# Instanz kaputt gepatcht?



## DerBuuhmann (14. März 2009)

Hiho,

Vor ca. einer Woche habe ich mich für den Quest Accident in die Instanz Ystra-Labyrinth begeben. Die Quest ist für Level 37 und mit meiner 6er Gruppe haben wir dann auch den ersten "Flügel" gesäubert.
Die Instanz ist ein bisschen anders aufgebaut als die "normalen" Dungeons. Der Trash respawnt sehr schnell und zwischendurch warten immerwieder Elite-Mops auf die Gruppe. Hat man den ersten Abschnitt bewältigt, kommt man durch ein Portal sozusagen aufs zweite "Level". Damals haben wir versucht diesen Flügel zu bewältigen sind aber kläglich gescheitert, da es dort nur so von Elite-Mops wimmelte. Wir haben dann die Guppe aufgelöst und als ich versucht habe die Instant zu verlassen, bin ich versehentlich durch ein falsches Portal gelaufen und habe dort dann den eigentlichen Quest-Boss enteckt 


			Dieser Inhalt steht nur eingeloggten Mitgliedern zur Verfügung.
        

 (Der hat mich dan auch gleich aus dem leben befördert  


			Dieser Inhalt steht nur eingeloggten Mitgliedern zur Verfügung.
        

...)

Heute wollt ich die Instanz nochmal versuchen und habe auch gleich eine Gruppe gefunden. Nach kurzer Einweisung gings auf die 1. Trashgruppe los. 5 oder 6 Non-elite 35er Skellete, die man vor dem Patch mit 2 AE-Zaubern wegbrutzeln konnte. 
Wir hatten 2 volle 6-Mann Gruppen mit einem Leveldurchschnitt von ca.39. Ich hau meinen AOE-Phönix raus 


			Dieser Inhalt steht nur eingeloggten Mitgliedern zur Verfügung.
        

 und darf rund eine Sekunde später meinem Charakter bei der Sterbe-Animation zugucken. Hmmm... Vielleicht hatte ich bloss Pech und mein Schild ist gerade ausgelaufen und die hatten alle nen Crit..., denk ich mir... 
Nächste Mop-Gruppe. 3 Untote. Ich habe mein vollgeskilltes Schild drauf (lvl 39) und zieh von einem lvl 37er Non-Elite die Aggro. 1-Hit. 

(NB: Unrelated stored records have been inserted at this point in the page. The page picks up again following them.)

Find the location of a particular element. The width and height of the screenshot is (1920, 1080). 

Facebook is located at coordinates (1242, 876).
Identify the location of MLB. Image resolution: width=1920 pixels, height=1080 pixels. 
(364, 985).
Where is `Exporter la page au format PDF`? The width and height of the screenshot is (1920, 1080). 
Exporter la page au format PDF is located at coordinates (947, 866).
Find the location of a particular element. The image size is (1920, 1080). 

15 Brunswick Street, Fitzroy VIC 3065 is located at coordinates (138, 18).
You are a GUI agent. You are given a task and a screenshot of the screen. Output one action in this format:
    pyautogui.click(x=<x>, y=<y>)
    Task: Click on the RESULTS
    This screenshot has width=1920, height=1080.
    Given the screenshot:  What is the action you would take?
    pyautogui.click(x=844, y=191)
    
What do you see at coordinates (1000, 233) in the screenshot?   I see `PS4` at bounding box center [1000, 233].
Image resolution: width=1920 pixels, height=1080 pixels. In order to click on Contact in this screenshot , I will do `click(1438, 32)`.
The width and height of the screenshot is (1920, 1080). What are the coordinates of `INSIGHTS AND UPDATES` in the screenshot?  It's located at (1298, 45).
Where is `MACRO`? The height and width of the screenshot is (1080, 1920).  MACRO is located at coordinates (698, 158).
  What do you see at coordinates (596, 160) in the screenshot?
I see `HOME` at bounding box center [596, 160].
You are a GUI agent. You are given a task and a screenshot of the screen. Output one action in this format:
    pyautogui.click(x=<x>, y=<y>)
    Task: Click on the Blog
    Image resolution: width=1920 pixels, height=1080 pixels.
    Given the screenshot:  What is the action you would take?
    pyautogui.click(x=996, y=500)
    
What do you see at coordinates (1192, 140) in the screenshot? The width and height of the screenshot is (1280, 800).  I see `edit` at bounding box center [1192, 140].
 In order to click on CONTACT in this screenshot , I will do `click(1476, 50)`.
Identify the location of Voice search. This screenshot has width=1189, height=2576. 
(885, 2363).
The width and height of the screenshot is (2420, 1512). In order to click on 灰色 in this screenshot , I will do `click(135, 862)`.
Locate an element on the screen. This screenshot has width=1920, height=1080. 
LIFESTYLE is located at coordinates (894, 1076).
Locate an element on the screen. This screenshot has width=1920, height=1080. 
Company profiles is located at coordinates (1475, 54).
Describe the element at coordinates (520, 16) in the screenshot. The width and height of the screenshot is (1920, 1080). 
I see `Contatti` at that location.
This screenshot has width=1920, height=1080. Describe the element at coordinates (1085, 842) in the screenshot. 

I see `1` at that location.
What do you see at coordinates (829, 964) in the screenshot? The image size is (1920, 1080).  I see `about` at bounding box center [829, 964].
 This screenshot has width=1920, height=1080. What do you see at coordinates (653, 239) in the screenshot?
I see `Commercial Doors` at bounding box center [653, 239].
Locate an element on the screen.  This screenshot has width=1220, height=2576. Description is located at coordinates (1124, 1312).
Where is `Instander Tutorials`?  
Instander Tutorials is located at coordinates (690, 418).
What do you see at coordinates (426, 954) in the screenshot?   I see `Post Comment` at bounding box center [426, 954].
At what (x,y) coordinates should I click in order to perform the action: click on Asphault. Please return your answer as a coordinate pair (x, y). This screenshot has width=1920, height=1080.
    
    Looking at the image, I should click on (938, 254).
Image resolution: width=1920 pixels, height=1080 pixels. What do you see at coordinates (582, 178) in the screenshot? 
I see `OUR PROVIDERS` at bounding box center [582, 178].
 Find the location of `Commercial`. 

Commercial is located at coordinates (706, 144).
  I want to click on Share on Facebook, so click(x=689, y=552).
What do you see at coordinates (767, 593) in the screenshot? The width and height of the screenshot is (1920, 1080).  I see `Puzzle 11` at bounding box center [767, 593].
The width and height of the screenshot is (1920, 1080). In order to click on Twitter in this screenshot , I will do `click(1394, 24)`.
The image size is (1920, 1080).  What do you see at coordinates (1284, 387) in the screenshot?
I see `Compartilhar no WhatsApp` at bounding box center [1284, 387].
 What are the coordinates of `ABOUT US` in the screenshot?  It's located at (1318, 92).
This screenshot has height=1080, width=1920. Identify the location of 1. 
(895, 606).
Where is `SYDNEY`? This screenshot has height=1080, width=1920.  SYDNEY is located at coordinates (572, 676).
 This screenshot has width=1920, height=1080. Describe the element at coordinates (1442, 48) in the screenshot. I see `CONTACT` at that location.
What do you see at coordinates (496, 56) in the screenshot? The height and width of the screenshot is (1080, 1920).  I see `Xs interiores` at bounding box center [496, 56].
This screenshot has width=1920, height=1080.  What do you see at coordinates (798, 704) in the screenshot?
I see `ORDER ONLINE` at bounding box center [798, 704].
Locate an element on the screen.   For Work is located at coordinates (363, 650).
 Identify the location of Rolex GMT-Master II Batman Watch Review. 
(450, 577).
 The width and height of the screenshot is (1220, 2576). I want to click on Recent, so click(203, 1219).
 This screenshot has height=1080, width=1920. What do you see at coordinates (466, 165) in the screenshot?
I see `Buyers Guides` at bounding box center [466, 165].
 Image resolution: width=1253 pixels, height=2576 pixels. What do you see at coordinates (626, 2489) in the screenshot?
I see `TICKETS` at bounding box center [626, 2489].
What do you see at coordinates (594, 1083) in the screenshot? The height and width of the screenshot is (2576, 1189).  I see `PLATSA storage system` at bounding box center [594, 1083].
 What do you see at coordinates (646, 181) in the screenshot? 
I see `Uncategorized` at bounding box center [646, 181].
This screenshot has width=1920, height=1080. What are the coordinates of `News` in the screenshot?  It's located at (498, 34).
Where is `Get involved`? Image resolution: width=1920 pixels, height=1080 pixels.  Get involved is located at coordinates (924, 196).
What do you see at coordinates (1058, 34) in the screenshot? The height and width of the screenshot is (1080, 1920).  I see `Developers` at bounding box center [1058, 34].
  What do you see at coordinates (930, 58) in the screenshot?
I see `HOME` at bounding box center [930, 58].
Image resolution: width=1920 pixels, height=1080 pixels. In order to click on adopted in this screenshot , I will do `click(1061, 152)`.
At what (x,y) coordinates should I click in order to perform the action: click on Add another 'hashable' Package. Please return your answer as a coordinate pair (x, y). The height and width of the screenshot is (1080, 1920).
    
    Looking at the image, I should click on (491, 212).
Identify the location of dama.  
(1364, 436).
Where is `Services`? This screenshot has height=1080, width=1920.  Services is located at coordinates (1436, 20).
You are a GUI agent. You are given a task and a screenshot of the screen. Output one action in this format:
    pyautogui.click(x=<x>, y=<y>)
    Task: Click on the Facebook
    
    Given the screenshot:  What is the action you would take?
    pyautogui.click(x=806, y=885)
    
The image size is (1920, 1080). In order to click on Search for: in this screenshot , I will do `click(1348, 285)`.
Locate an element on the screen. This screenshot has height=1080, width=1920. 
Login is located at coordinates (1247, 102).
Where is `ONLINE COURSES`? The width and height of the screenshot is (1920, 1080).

			Dieser Inhalt steht nur eingeloggten Mitgliedern zur Verfügung.
        

 
Nach unendlichen Sterbeorgien bei denen jeder, Tanks eingeschlossen, mehrmals die Radieschen von unten betrachten durfte, kommt das 1. Elite-Pferdchen in Sicht. Tank haut drauf. Lvl 37er Elite Pferdchen haut zurück. Trotz Priesterschild halbes Leben weg. Fernkämpfer zieht Aggro. Pferdchen charged in die Gruppe. Alle Stoffies und einige Lederträger fallen sofort um. 


			Dieser Inhalt steht nur eingeloggten Mitgliedern zur Verfügung.
        


Nur knapp entgeht die Gruppe den Wipe und trotz stellenweise enormen Rep-kosten machen wir weiter. Zahllose Leichen später kommen wir zu einer Stele kurz vor Ende des 1.Flügels an der wir 2 Mopgruppen auf einmal pullen. Der Lagg in der gesamten Instanz war schon hart, aber hier sieht jeder aus der Party nur noch Standbilder. Kurz darauf gibts einen d/c der gesamten Party und nach dem einloggen war die Gruppe komplett aufgelöst.

Frage: Gibt es irgendwelche Pläne für einen Hotfix oder ähnliches in nächster Zeit? Denn so kann man diese Instanz unter lvl 45 garantiert nicht duchspielen...
          Ich würde nähmlich gerne weiter in INstanzen gehen ohne 20mal erfolgslos zu wipen-.-


----------



## Turjal (17. März 2009)

Instanzen sind selbst nach dem gestrigen Patch immer noch zu schwer (imba).

Waren gestern in der Necro mit 6 Mann alles über LvL 40 und sind schon an den ersten Moobs gescheitet.

Und das soll ne Instanz für 35er sein ??? Ich hacke das mal ab den als 50er brauch ich nicht mehr 35 Sachen zu farmen.....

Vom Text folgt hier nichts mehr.